▶
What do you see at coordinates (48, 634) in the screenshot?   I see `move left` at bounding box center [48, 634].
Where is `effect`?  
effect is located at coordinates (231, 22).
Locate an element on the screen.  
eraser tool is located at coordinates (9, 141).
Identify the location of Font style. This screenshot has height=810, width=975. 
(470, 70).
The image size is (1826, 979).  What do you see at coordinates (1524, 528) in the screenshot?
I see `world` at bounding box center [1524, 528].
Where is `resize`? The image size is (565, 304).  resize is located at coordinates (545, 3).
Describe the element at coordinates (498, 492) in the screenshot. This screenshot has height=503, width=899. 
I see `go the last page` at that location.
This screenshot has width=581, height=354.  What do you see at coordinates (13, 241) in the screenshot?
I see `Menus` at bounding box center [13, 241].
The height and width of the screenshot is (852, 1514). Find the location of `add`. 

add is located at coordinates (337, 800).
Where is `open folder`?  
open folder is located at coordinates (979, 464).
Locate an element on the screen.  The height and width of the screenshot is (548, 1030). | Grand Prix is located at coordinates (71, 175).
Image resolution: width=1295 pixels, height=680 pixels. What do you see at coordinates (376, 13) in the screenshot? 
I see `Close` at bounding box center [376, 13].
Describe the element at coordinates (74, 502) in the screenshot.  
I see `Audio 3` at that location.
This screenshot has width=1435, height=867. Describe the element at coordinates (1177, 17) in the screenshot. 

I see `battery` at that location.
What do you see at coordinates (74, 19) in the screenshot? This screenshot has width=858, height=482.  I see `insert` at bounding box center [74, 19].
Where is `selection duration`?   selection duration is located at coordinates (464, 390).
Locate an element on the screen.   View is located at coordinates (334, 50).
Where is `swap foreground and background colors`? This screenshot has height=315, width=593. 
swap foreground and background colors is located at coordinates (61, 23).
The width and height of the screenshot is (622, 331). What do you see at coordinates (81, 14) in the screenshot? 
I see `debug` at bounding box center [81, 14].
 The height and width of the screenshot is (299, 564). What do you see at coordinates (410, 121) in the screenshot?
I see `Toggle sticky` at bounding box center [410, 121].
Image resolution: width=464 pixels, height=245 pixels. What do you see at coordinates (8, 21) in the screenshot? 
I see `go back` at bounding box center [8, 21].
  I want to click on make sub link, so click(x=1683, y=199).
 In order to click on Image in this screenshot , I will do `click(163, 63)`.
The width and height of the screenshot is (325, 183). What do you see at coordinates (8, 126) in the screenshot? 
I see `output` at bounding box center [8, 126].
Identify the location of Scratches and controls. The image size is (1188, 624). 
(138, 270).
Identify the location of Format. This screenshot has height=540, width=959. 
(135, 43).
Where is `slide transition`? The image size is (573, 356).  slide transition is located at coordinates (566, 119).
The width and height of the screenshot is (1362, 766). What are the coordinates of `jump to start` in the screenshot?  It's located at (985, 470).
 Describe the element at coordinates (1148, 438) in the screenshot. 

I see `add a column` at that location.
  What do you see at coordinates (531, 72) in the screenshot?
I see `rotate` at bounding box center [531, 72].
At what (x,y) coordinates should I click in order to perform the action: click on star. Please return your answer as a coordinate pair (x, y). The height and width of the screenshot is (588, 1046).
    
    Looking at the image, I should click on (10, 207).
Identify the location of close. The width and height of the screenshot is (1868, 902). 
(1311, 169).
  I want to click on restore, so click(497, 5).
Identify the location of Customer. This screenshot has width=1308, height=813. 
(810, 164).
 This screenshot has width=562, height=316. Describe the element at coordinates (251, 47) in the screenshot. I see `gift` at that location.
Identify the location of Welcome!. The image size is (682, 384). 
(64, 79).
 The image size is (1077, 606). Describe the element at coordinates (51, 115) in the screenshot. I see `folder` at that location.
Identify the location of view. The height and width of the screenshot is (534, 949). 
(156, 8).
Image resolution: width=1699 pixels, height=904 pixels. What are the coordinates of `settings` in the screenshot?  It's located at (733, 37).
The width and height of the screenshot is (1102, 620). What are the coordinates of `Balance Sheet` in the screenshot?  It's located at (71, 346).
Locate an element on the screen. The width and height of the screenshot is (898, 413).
◀
▸ **依頼文**: 上の記録をすべて書き直し、「Identify the location of」を「Find the position of」に入れ替える。それ以外は一切変えないこと。

▸ **解答**:
What do you see at coordinates (48, 634) in the screenshot?   I see `move left` at bounding box center [48, 634].
Where is `effect`?  
effect is located at coordinates (231, 22).
Locate an element on the screen.  
eraser tool is located at coordinates (9, 141).
Find the position of Font style. This screenshot has height=810, width=975. 
(470, 70).
The image size is (1826, 979).  What do you see at coordinates (1524, 528) in the screenshot?
I see `world` at bounding box center [1524, 528].
Where is `resize`? The image size is (565, 304).  resize is located at coordinates (545, 3).
Describe the element at coordinates (498, 492) in the screenshot. This screenshot has height=503, width=899. 
I see `go the last page` at that location.
This screenshot has width=581, height=354.  What do you see at coordinates (13, 241) in the screenshot?
I see `Menus` at bounding box center [13, 241].
The height and width of the screenshot is (852, 1514). Find the location of `add`. 

add is located at coordinates (337, 800).
Where is `open folder`?  
open folder is located at coordinates (979, 464).
Locate an element on the screen.  The height and width of the screenshot is (548, 1030). | Grand Prix is located at coordinates (71, 175).
Image resolution: width=1295 pixels, height=680 pixels. What do you see at coordinates (376, 13) in the screenshot? 
I see `Close` at bounding box center [376, 13].
Describe the element at coordinates (74, 502) in the screenshot.  
I see `Audio 3` at that location.
This screenshot has width=1435, height=867. Describe the element at coordinates (1177, 17) in the screenshot. 

I see `battery` at that location.
What do you see at coordinates (74, 19) in the screenshot? This screenshot has width=858, height=482.  I see `insert` at bounding box center [74, 19].
Where is `selection duration`?   selection duration is located at coordinates (464, 390).
Locate an element on the screen.   View is located at coordinates (334, 50).
Where is `swap foreground and background colors`? This screenshot has height=315, width=593. 
swap foreground and background colors is located at coordinates (61, 23).
The width and height of the screenshot is (622, 331). What do you see at coordinates (81, 14) in the screenshot? 
I see `debug` at bounding box center [81, 14].
 The height and width of the screenshot is (299, 564). What do you see at coordinates (410, 121) in the screenshot?
I see `Toggle sticky` at bounding box center [410, 121].
Image resolution: width=464 pixels, height=245 pixels. What do you see at coordinates (8, 21) in the screenshot? 
I see `go back` at bounding box center [8, 21].
  I want to click on make sub link, so click(x=1683, y=199).
 In order to click on Image in this screenshot , I will do `click(163, 63)`.
The width and height of the screenshot is (325, 183). What do you see at coordinates (8, 126) in the screenshot? 
I see `output` at bounding box center [8, 126].
Find the position of Scratches and controls. The image size is (1188, 624). 
(138, 270).
Find the position of Format. This screenshot has height=540, width=959. 
(135, 43).
Where is `slide transition`? The image size is (573, 356).  slide transition is located at coordinates (566, 119).
The width and height of the screenshot is (1362, 766). What are the coordinates of `jump to start` in the screenshot?  It's located at (985, 470).
 Describe the element at coordinates (1148, 438) in the screenshot. 

I see `add a column` at that location.
  What do you see at coordinates (531, 72) in the screenshot?
I see `rotate` at bounding box center [531, 72].
At what (x,y) coordinates should I click in order to perform the action: click on star. Please return your answer as a coordinate pair (x, y). The height and width of the screenshot is (588, 1046).
    
    Looking at the image, I should click on (10, 207).
Find the position of close. The width and height of the screenshot is (1868, 902). 
(1311, 169).
  I want to click on restore, so click(497, 5).
Find the position of Customer. This screenshot has width=1308, height=813. 
(810, 164).
 This screenshot has width=562, height=316. Describe the element at coordinates (251, 47) in the screenshot. I see `gift` at that location.
Find the position of Welcome!. The image size is (682, 384). 
(64, 79).
 The image size is (1077, 606). Describe the element at coordinates (51, 115) in the screenshot. I see `folder` at that location.
Find the position of view. The height and width of the screenshot is (534, 949). 
(156, 8).
Image resolution: width=1699 pixels, height=904 pixels. What are the coordinates of `settings` in the screenshot?  It's located at (733, 37).
The width and height of the screenshot is (1102, 620). What are the coordinates of `Balance Sheet` in the screenshot?  It's located at (71, 346).
Locate an element on the screen. The width and height of the screenshot is (898, 413).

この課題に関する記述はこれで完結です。